Germany clears way for possible EU Congo mission


BRUSSELS, May 26 (Reuters) - Germany has dropped objections to a possible European Union peacekeeping mission in Congo, making a first military operation in Africa by the 15-nation bloc more likely, diplomats said on Monday.

EU foreign ministers said last week they would consider sending troops to support an emergency U.N. force in eastern Congo, where inter-ethnic fighting has killed hundreds and made thousands homeless and hungry.

EU diplomats said Berlin was initially cool to the request by U.N. Secretary-General Kofi Annan, arguing that Congo was a long way from Europe, a difficult military challenge and a conflict on which there was no agreed EU foreign policy.

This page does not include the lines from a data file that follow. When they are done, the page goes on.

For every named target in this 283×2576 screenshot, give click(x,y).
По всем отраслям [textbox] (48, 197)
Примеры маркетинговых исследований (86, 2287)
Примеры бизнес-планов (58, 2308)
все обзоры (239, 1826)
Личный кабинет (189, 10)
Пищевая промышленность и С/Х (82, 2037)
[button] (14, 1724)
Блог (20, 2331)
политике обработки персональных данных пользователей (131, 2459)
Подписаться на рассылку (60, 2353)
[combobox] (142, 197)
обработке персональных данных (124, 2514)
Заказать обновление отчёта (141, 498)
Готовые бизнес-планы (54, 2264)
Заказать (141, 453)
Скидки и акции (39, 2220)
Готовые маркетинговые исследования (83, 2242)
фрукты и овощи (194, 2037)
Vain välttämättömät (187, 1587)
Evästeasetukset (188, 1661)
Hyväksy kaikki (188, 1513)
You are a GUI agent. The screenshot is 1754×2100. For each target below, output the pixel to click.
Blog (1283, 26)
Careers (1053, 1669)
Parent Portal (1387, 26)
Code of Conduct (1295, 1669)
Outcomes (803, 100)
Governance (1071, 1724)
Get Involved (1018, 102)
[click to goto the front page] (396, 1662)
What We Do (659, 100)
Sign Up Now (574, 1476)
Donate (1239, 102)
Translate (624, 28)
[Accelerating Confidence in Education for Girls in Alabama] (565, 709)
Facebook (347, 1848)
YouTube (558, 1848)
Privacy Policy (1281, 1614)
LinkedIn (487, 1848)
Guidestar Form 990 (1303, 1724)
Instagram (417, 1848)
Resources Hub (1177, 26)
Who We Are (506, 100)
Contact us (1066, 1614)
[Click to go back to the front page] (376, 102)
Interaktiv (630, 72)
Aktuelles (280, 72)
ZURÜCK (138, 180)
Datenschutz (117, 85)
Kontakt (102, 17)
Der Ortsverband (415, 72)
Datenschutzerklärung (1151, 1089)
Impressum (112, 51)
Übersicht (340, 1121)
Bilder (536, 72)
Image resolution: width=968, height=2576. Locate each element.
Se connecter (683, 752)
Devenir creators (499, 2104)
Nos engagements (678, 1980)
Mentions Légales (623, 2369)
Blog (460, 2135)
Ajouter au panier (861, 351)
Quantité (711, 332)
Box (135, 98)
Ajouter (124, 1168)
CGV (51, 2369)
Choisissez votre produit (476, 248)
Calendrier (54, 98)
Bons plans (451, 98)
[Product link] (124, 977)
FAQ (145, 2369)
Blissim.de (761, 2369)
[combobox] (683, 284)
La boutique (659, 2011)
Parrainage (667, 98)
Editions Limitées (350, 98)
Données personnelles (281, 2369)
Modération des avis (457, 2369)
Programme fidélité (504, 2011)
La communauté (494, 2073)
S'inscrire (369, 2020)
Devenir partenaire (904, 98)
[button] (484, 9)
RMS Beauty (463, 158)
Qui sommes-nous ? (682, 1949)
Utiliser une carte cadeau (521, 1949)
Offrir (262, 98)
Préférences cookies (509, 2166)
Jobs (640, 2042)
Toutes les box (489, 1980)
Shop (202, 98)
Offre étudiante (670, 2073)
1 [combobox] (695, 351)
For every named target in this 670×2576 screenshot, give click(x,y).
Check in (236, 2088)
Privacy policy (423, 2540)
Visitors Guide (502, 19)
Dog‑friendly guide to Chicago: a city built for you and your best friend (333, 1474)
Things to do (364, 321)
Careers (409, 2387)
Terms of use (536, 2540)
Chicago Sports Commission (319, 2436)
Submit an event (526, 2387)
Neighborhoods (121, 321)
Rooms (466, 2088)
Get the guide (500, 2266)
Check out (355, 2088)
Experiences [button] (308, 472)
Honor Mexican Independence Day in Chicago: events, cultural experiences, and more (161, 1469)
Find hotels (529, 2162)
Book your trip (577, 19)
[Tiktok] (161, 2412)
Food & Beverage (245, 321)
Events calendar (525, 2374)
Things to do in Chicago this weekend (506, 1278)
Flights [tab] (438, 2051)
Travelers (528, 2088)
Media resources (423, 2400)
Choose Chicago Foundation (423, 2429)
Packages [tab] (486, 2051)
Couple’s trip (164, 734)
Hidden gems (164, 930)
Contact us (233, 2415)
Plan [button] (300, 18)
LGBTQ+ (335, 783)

But Foreign Minister Joschka Fischer told EU foreign policy chief Javier Solana last Friday that while Germany was unlikely to participate, it would not block such action, the diplomats said.

Solana is expected to make a recommendation to the next EU foreign ministers' meeting in Luxembourg on June 16 after receiving a report from a French military reconnaissance mission in Congo's Bunia region, and a more detailed request from Annan.

Paris has said it is willing to send peacekeepers to the former Belgian colony only as part of a multinational force.

France would probably be the lead nation in a brigade-sized European force that would likely include some British troops but would not need to use NATO military assets, the sources said.

Solana would look to Nordic EU nations with experience of robust U.N. peacekeeping operations to round out the force. Belgium would not send troops because of colonial sensitivities but could help with logistics.

The EU is building a rapid reaction force of up to 60,000 troops for tasks from peacekeeping to separating warring parties and launched its first military mission last month with a force of just 350 in the former Yugoslav republic of Macedonia.